Stored records:
= = = =
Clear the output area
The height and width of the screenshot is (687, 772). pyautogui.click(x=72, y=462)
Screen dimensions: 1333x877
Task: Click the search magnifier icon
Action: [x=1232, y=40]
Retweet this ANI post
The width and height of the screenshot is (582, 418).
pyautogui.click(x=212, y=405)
= = = =
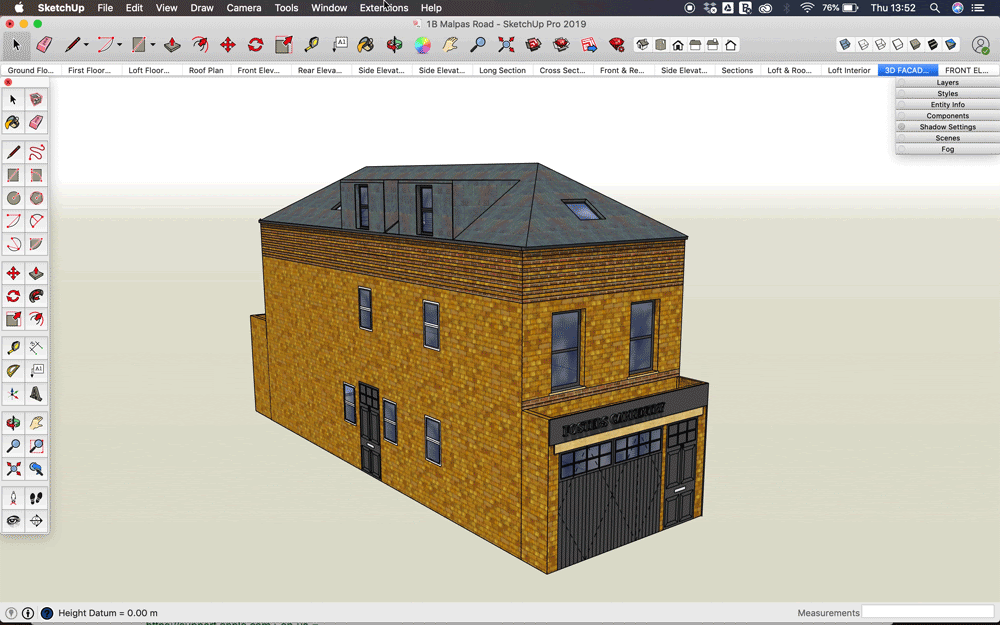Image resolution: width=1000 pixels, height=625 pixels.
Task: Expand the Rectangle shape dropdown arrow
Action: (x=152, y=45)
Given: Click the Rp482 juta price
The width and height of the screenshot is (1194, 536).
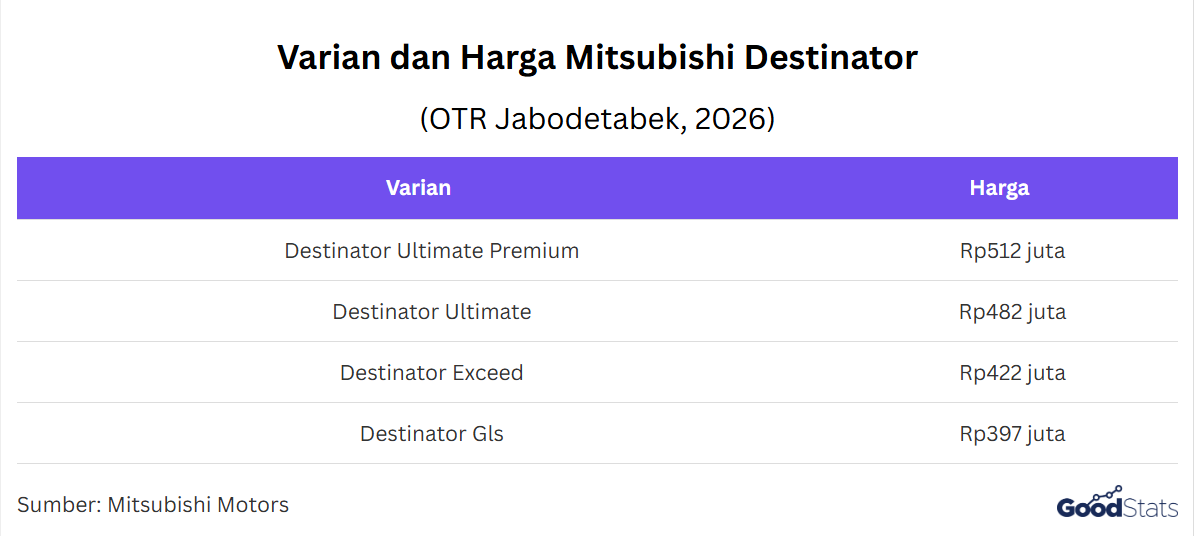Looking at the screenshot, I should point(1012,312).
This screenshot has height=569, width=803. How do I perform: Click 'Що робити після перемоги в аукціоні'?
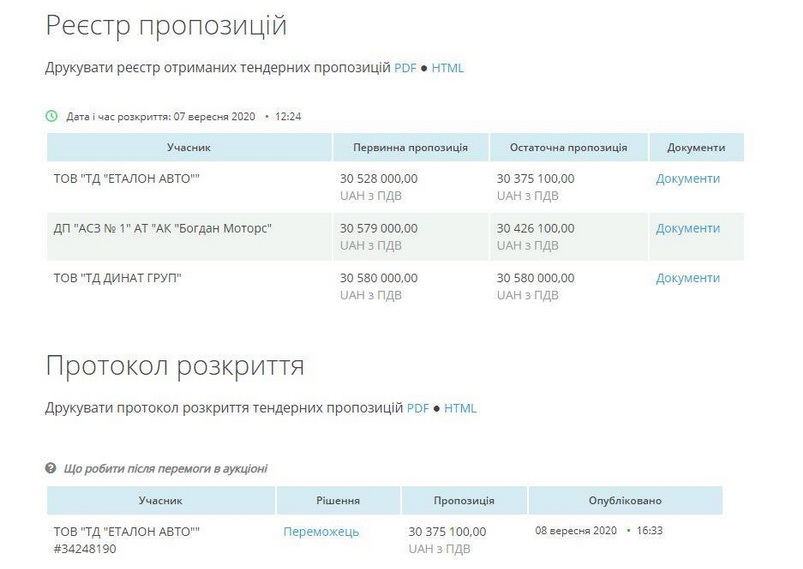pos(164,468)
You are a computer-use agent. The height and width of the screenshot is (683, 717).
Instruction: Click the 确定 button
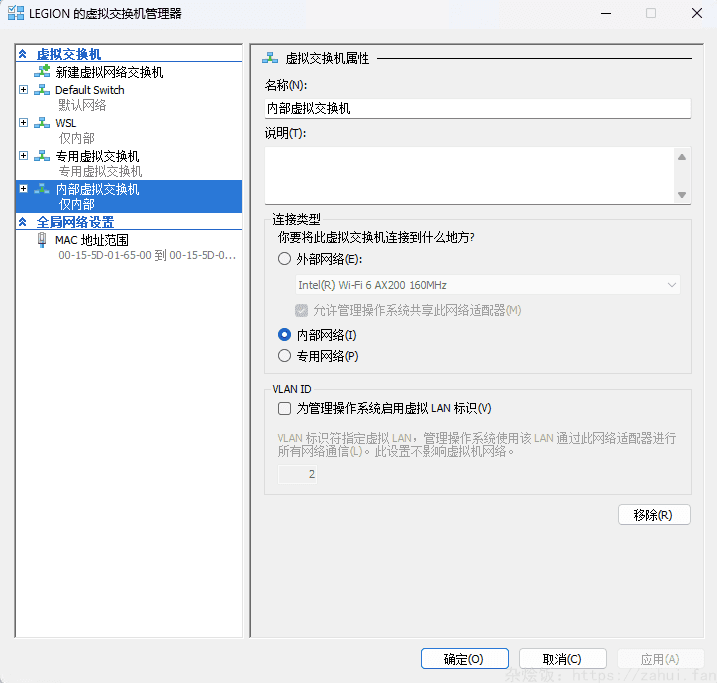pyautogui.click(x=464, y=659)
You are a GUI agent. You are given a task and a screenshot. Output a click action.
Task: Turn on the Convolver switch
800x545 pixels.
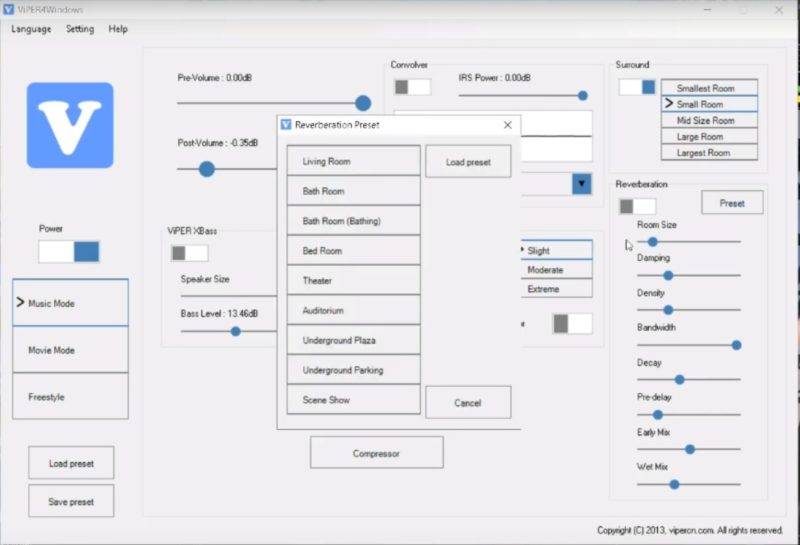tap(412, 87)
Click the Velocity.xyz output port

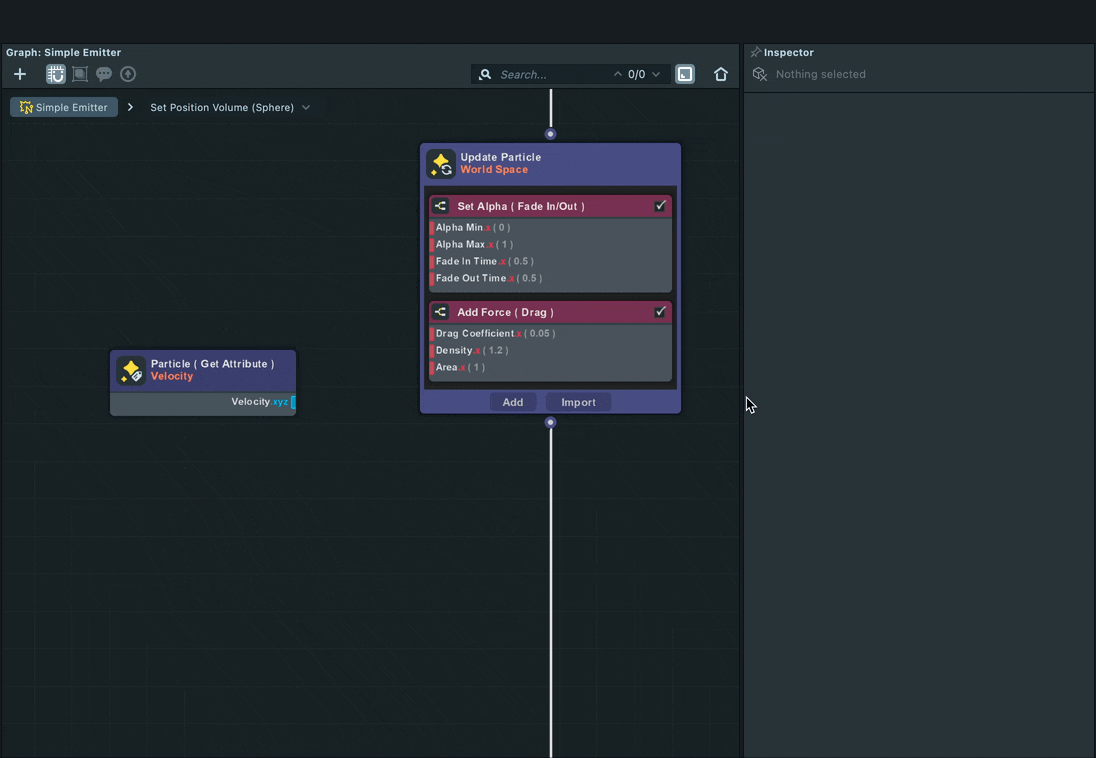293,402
= = = =
● WHAT IS REQUIRED: Look over the entries above. Copy every line that contains the word "agent".

● RESPONSE FOR THIS EXERCISE:
You are a computer-use agent. The height and width of the screenshot is (683, 717).
You are a GUI agent. You are given a task and a screenshot. Output a click action.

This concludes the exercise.